| PROVIDED TEXT |
<<<<

In 1823, at the suggestion of the manager of the King's Theatre, London, he came to Britain, being much fêted on his way through Paris. He was given a generous welcome, which included an introduction to King George IV and the receipt of £7000 (£570000 today) after a residence of five months. The next year, he became musical director of the Théâtre des Italiens in Paris at a salary of £800 (£63000 today) per annum. Rossini's popularity in Paris was so great that Charles X gave him a contract to write five new operas a year, and at the expiration of the contract, he was to receive a generous pension for life.

Composing for Paris: Il viaggio a Reims (1825) to Guillaume Tell (1829)

Rossini in 1829
(lithography by Charlet Ory)

During his Paris years, Rossini created the comic operas Le comte Ory and Guillaume Tell (William Tell). The production of the latter in 1829 brought his career as a writer of opera to a close. Fabio Luisi said that Rossini planned for Guillaume Tell to be his last opera even as he composed it.[10] He was thirty-eight years old and had already composed thirty-eight operas. Guillaume Tell was a political epic adapted from Schiller's play Wilhelm Tell (1804) about the 13th-century Swiss patriot who rallied his country against the Austrians. The libretto was by Étienne Jouy and Hippolyte Bis, but their version was revised by Armand Marrast.[11]

The music is remarkable for its freedom from the conventions discovered and utilized by Rossini in his earlier works, and marks a transitional stage in the history of opera, the overture serving as a model for romantic overtures throughout the 19th century. Though an excellent opera, it is rarely heard uncut today, as the original score runs more than four hours in performance. The overture is one of the most famous and frequently recorded works in the classical repertoire.

>>>>

| SUPPLIED MATERIAL |
<<<<

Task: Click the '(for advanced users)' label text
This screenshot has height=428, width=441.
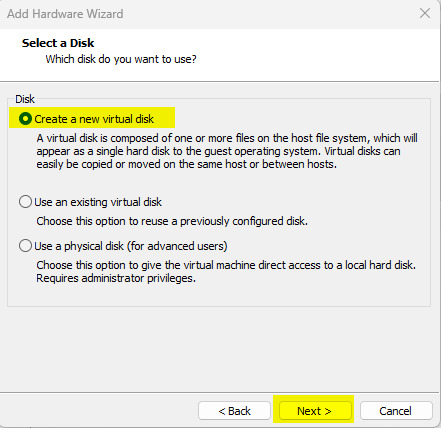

>>>>

| TASKS FOR THIS EXERCISE |
(a) Quote the Rossini passage from "The music is" up to and including "the classical repertoire.".
(b) According to the Rossini passage, why is Guillaume Tell rarely heard uncut today?

| FINAL RESULTS |
(a)
The music is remarkable for its freedom from the conventions discovered and utilized by Rossini in his earlier works, and marks a transitional stage in the history of opera, the overture serving as a model for romantic overtures throughout the 19th century. Though an excellent opera, it is rarely heard uncut today, as the original score runs more than four hours in performance. The overture is one of the most famous and frequently recorded works in the classical repertoire.

(b) The original score runs more than four hours in performance.